Last week, I commented on the controversial interview of GM CEO Mary Barra by Matt Lauer on The Today Show, in which she was asked questions that are never asked of male CEOs about work-life balance issues.
Over the weekend, I stumbled across this report of another interview of a female CEO in which work-life balance was again front and center. In fact, in his interview of Pepsico CEO Indra Nooyi at the Aspen Ideas Festival, Atlantic Media Company (parent of “The Atlantic” magazine) Chairman David Bradley started and ended the interview with the focus on Nooyi’s struggles to balance her family responsibilities with her demanding job. At least Lauer saved these questions until the end.
To be fair to Bradley, the announced topic of the interview with Nooyi was “The Future of Work,” and Nooyi seemed to be prepared for and to welcome the questions.

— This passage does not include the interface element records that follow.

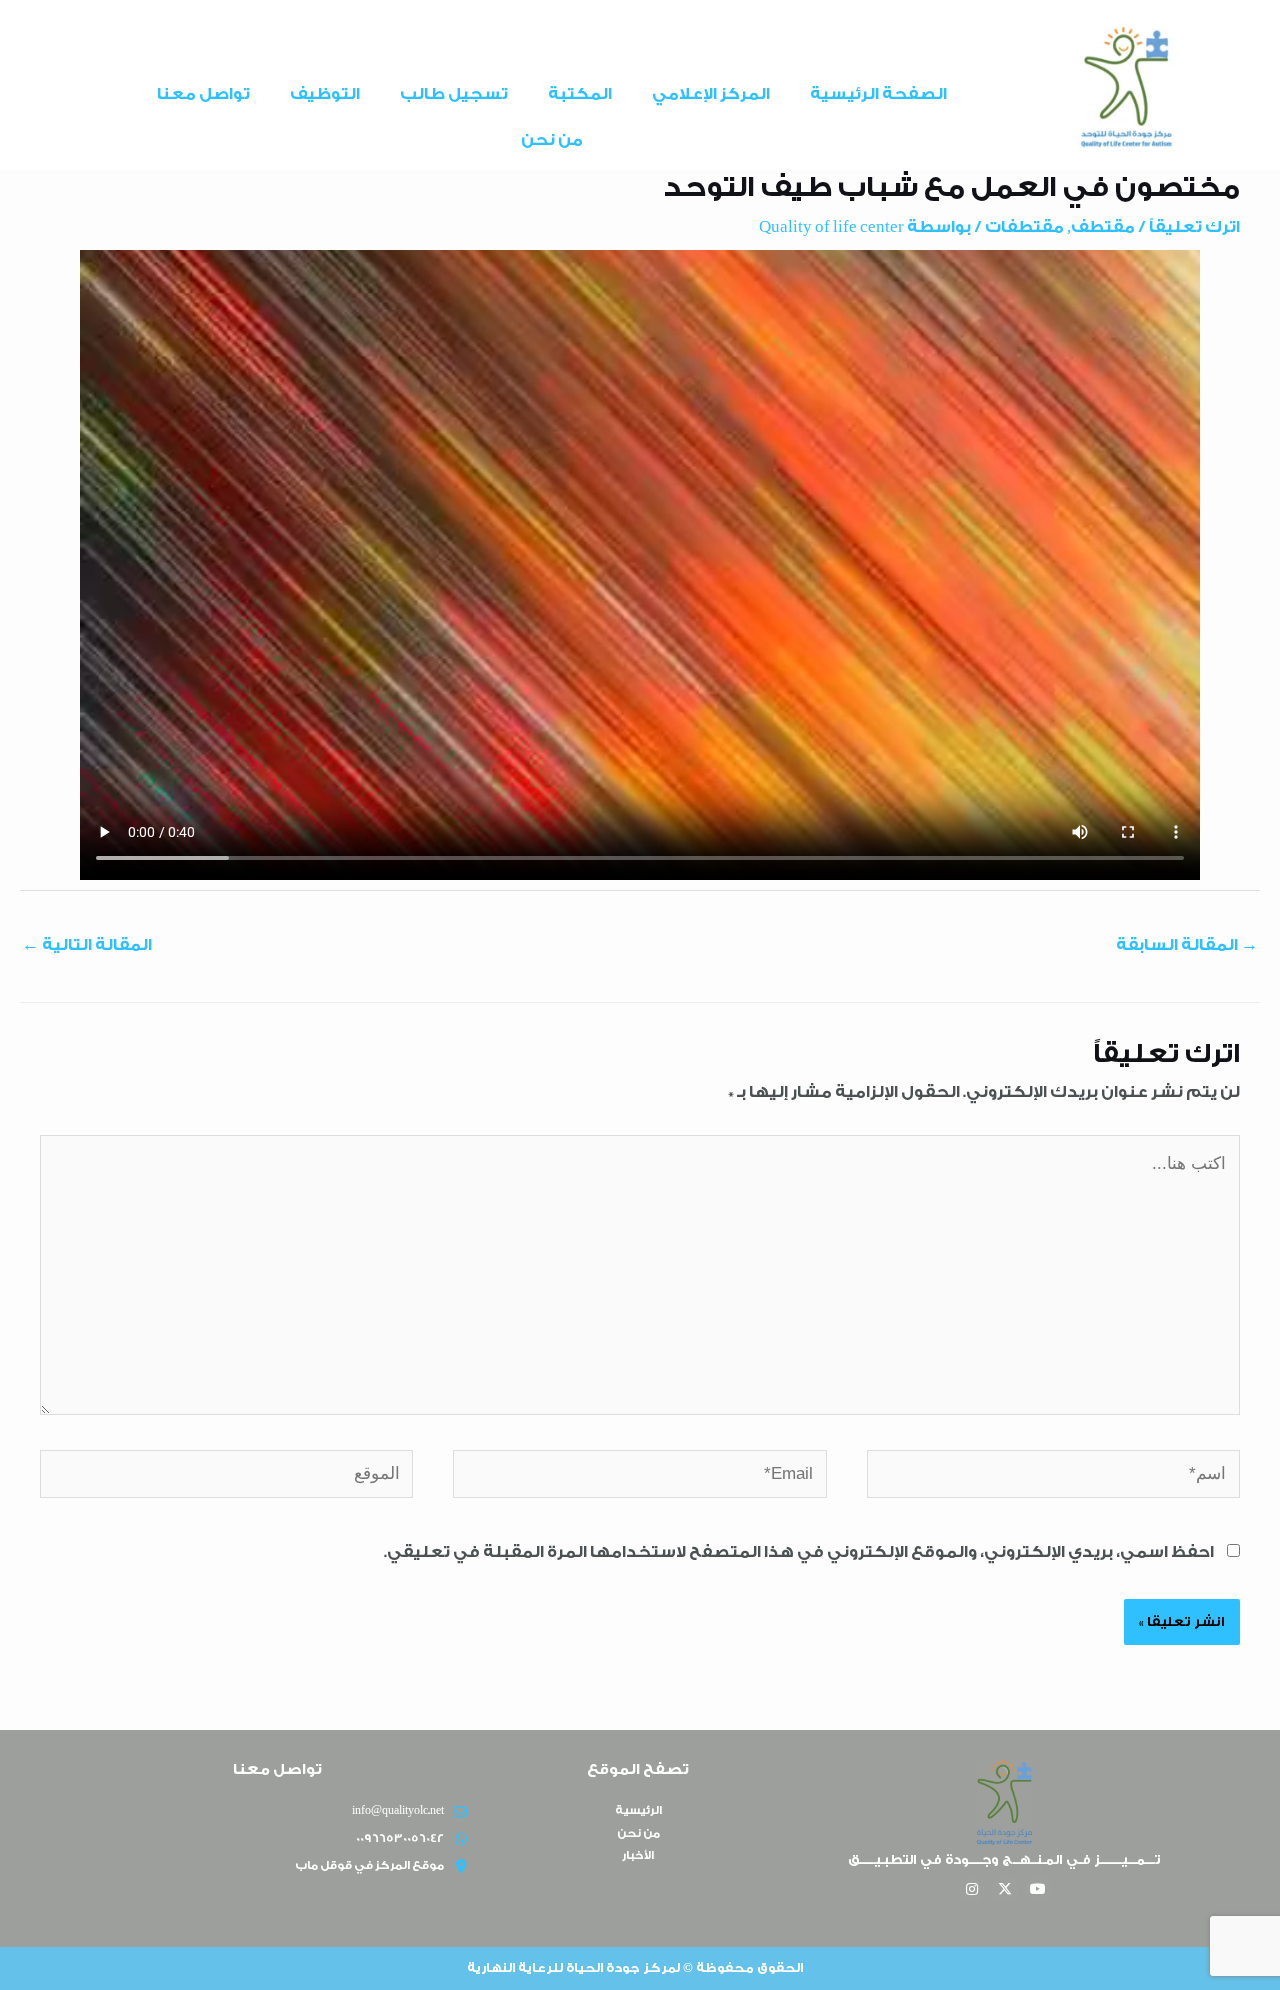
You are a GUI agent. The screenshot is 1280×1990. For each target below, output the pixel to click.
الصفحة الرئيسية (878, 94)
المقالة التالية (87, 945)
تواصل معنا (203, 94)
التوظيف (325, 94)
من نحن (552, 140)
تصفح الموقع (638, 1769)
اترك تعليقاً (1194, 227)
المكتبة (580, 94)
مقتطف (1103, 227)
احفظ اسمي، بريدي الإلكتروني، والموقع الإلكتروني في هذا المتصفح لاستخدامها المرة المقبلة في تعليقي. (799, 1552)
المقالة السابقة (1187, 945)
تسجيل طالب (454, 94)
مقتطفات (1024, 227)
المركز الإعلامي (711, 94)
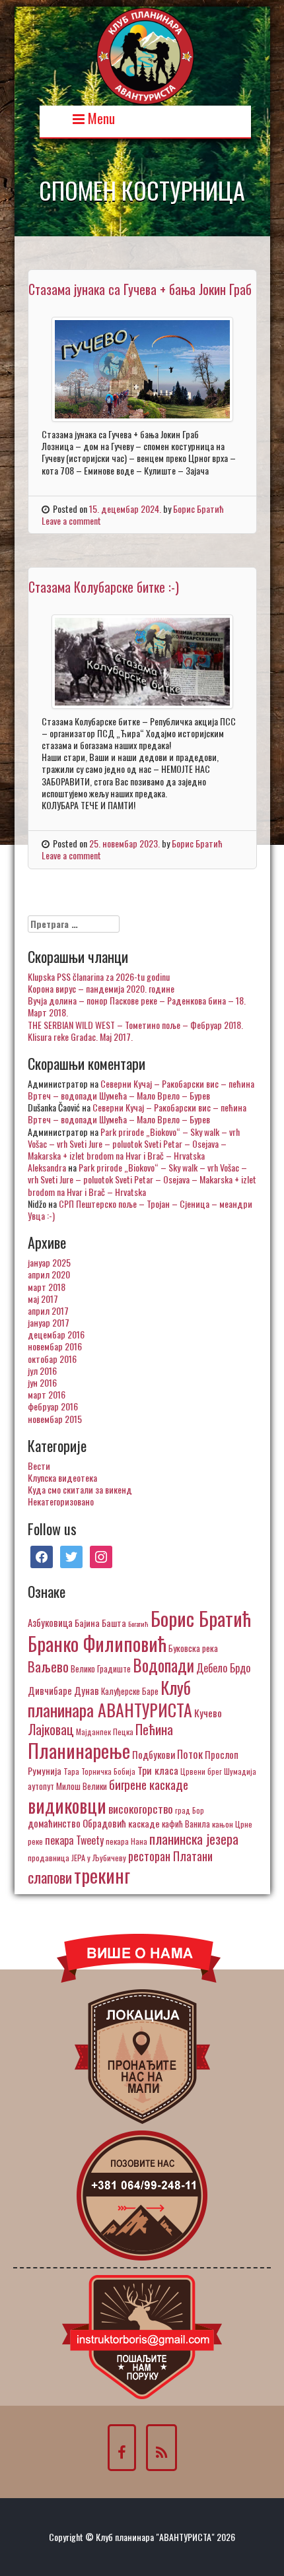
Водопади (163, 1665)
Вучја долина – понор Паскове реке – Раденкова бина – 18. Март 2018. (137, 1006)
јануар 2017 (48, 1322)
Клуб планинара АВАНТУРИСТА (110, 1698)
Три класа (157, 1769)
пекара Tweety (74, 1840)
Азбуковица (50, 1622)
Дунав (86, 1690)
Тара (71, 1771)
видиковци (67, 1805)
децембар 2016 (56, 1334)
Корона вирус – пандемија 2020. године (101, 988)
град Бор (189, 1810)
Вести (39, 1465)
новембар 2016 (55, 1346)
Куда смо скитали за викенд (80, 1489)
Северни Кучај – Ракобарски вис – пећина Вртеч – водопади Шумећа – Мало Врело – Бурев (141, 1089)
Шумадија (240, 1771)
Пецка (123, 1731)
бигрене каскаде (148, 1784)
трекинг (102, 1875)
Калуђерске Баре (130, 1691)
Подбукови (153, 1754)
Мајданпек (93, 1731)
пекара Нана (126, 1841)
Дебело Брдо (223, 1668)
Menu (100, 117)
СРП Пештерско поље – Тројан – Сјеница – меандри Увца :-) (140, 1209)
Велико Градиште (101, 1668)
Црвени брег (201, 1771)
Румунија (44, 1770)
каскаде (144, 1823)
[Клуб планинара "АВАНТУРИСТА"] (145, 54)
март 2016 (46, 1394)
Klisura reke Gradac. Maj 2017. (80, 1036)
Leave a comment (71, 520)
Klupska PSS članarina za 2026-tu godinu (99, 976)
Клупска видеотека (62, 1477)
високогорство (140, 1808)
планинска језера (193, 1839)
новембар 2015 (55, 1419)
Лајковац (51, 1729)
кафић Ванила (186, 1823)
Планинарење (79, 1750)
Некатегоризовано (61, 1501)
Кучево (208, 1712)
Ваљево (48, 1666)
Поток (190, 1754)
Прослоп (221, 1754)
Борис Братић (198, 508)
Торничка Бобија (108, 1771)
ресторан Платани (170, 1856)
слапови (50, 1877)
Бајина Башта (100, 1623)
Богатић (138, 1623)
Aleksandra (47, 1167)
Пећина (154, 1729)
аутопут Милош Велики (67, 1786)
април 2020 (49, 1274)
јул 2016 (42, 1370)
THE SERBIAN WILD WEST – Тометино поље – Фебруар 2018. (135, 1025)
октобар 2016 (52, 1359)
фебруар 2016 (53, 1406)
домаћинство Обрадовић (77, 1823)
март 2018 (46, 1287)
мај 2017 (43, 1298)
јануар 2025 (49, 1262)
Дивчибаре (50, 1690)
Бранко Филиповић (97, 1643)
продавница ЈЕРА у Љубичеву (77, 1857)
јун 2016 (42, 1382)
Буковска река (193, 1648)
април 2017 (48, 1310)
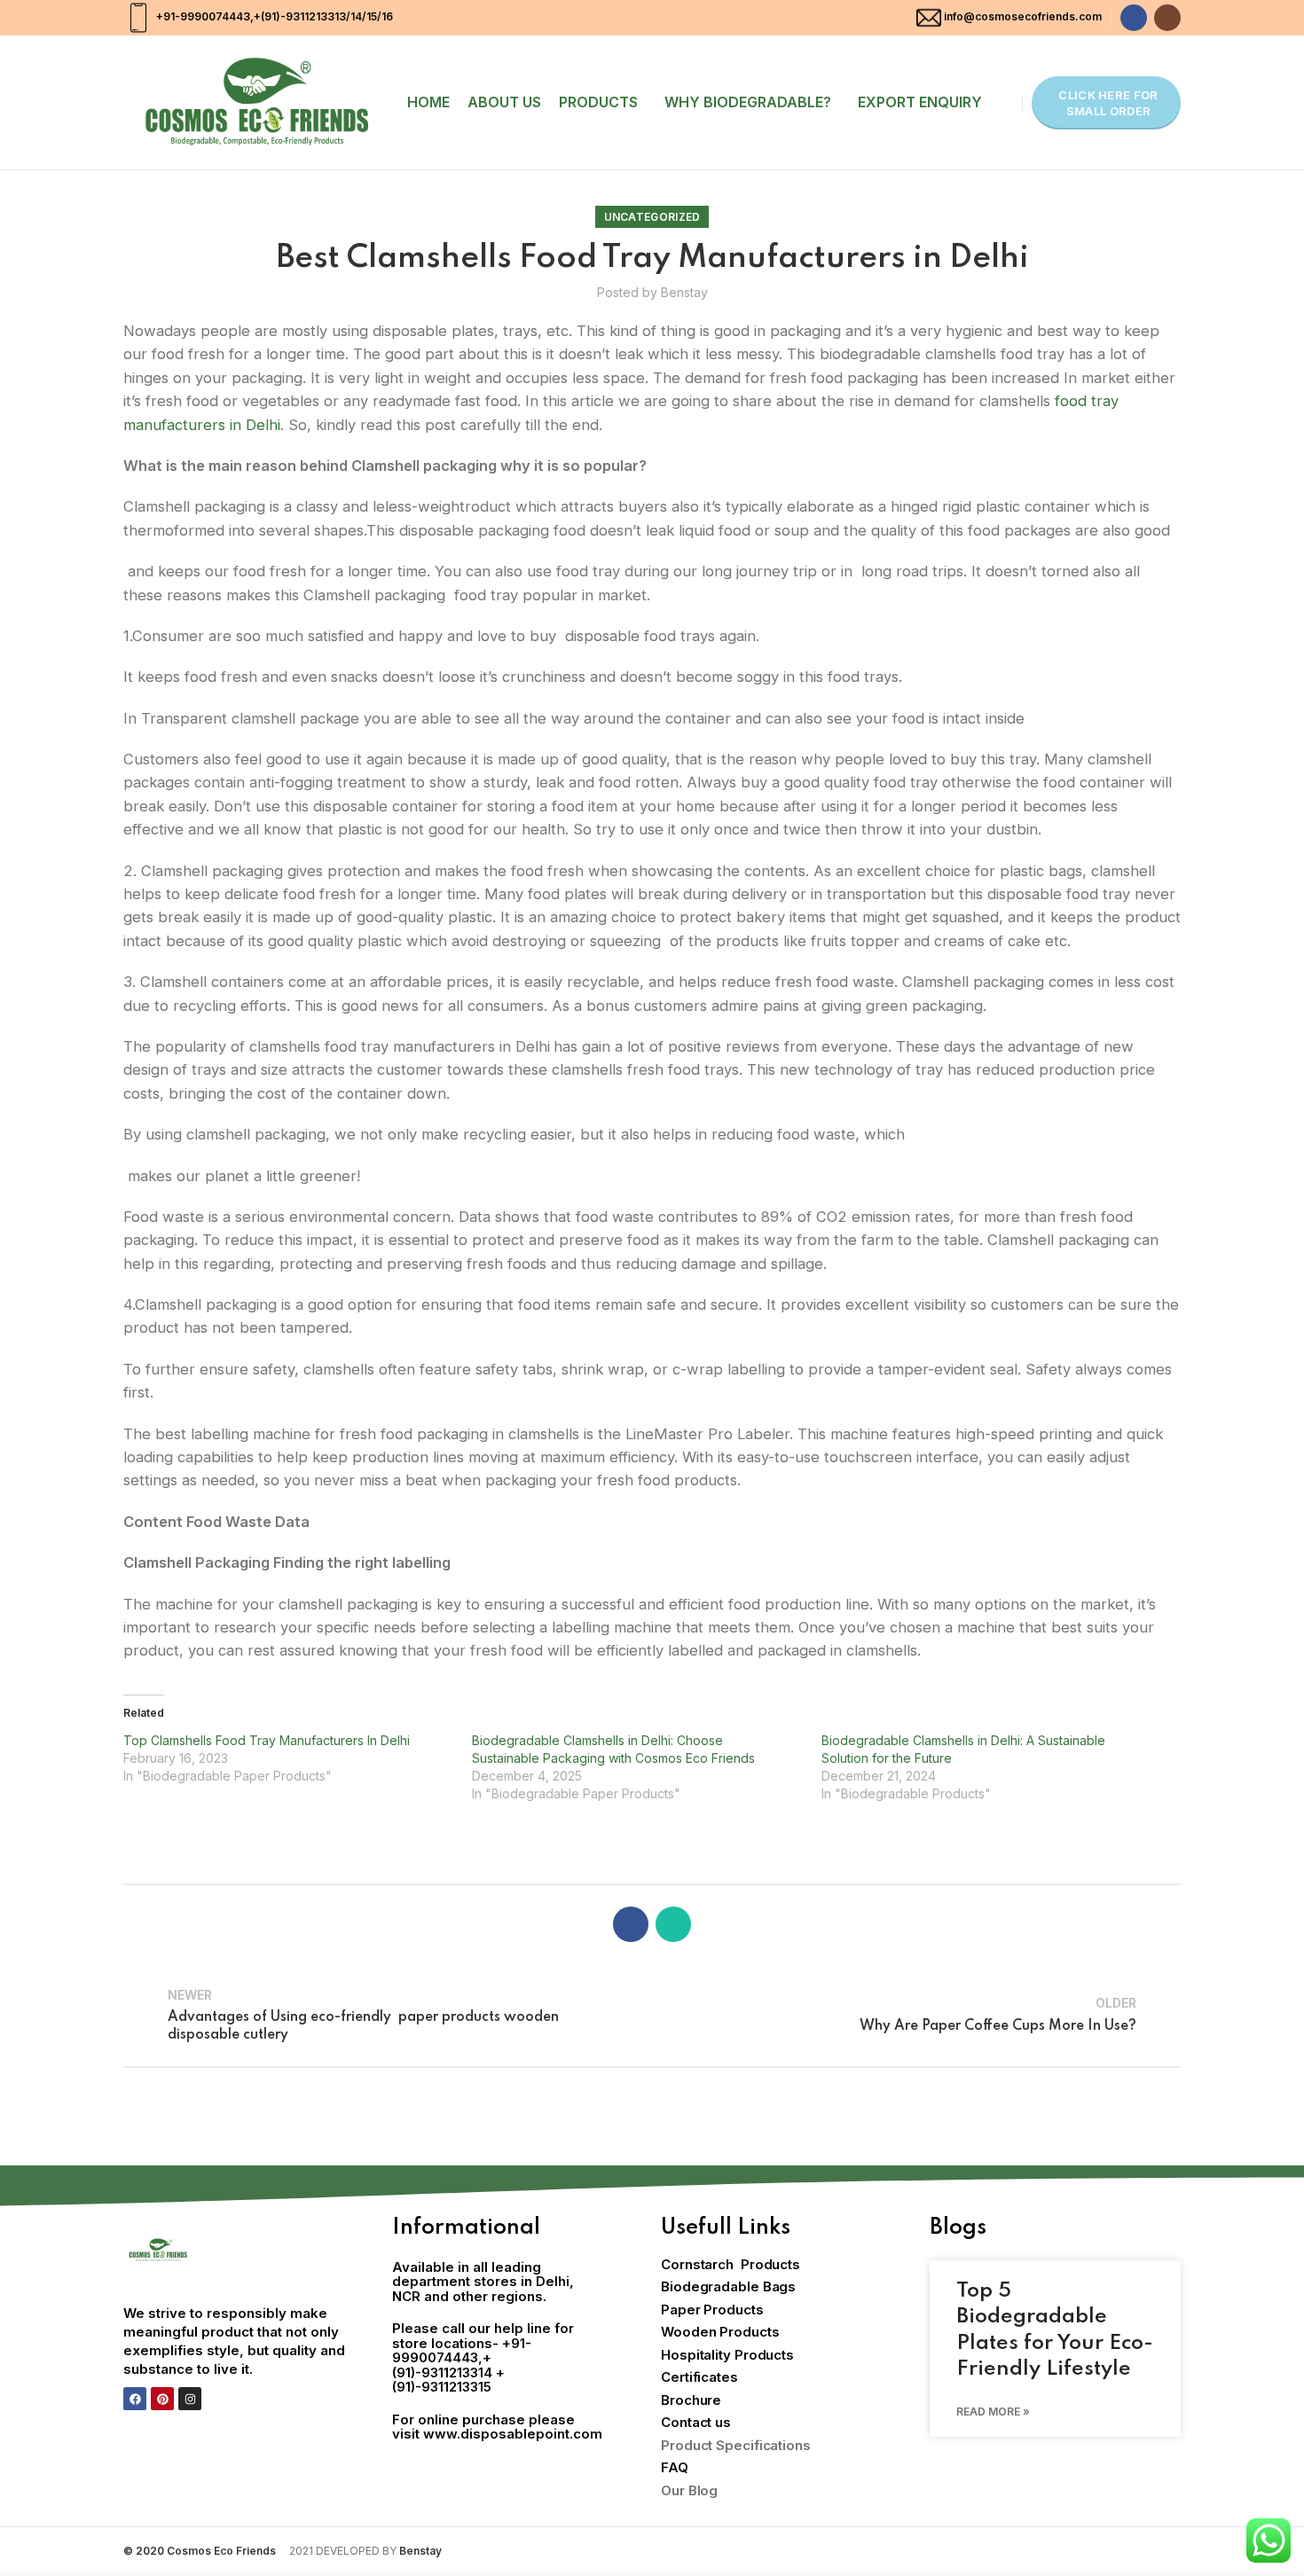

But I would argue that with a little bit of thought, Bradley might have come up with some other questions about the future of work that had nothing to do with work-life balance.
Further, as I argued in my earlier post, I think the work-life balance topic should be very much in bounds. It’s an important issue that needs more focus, not less. But when, oh when, will someone get around to asking a male CEO to reveal his struggles with it? Is there an assumption that men don’t care about their families? Or that they shouldn’t be asked uncomfortable questions?
By the way, both the Barra interview on Today and the Nooyi interview at Aspen covered many topics beyond work-life balance, and both women are incredibly impressive, thoughtful leaders.
A final note: In discussing the Lauer-Barra interview with my very bright, insightful 24-year-old daughter, she made an interesting observation. To her, work is an important part of life. It makes no sense for work and life to be juxtaposed so that they must be in balance. “Work life-personal life balance” might be a more appropriate way of thinking about it. As often is the case, Taylor Bolton opened my eyes to a new way of thinking.